In his book The Innovator's Dilemma, Clayton M. Christensen asks: Why do established companies fail when faced with disruptive technology? A commonly heard answer is that large companies grow complacent and that their managers just don't understand new technology.
Christensen's answer is more nuanced than that. After all, large companies often have excellent management, yet struggle with disruptive innovation.
Disruptive innovation can be defined as technology that helps to create a new market that did not exist before. Because this market is new, it is still small, and therefore it does not make financial sense for large established companies to invest in it. For them, it is much more sensible to invest in markets that offer a return that is in proportion to their firm's size. For example, a €2bn company would not see the point of investing in a €200k market.
Because well-managed companies do not invest in non-existent or tiny markets, this leaves an opening that start-up companies can exploit. Start-ups, because they are small, are happy with a smaller market and the associated smaller profit. As the market grows, the start-ups grow with it.

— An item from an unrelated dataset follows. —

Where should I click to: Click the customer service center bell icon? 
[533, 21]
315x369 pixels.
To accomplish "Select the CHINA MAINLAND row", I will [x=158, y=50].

However, eventually the growing market will start to take over the established companies' market.
There seems to be a feeling amongst many people working in the field that the sequencing market is due for a disruptive innovation.
If the sequencing market develops in the way outlined in The Innovator's Dilemma, established providers of sequencing machines would continue to provide equipment to large research centres, whilst start-ups would move into new niches that are currently uninteresting for established providers. In the following posts, I'll invest more thought into whether this is a likely scenario.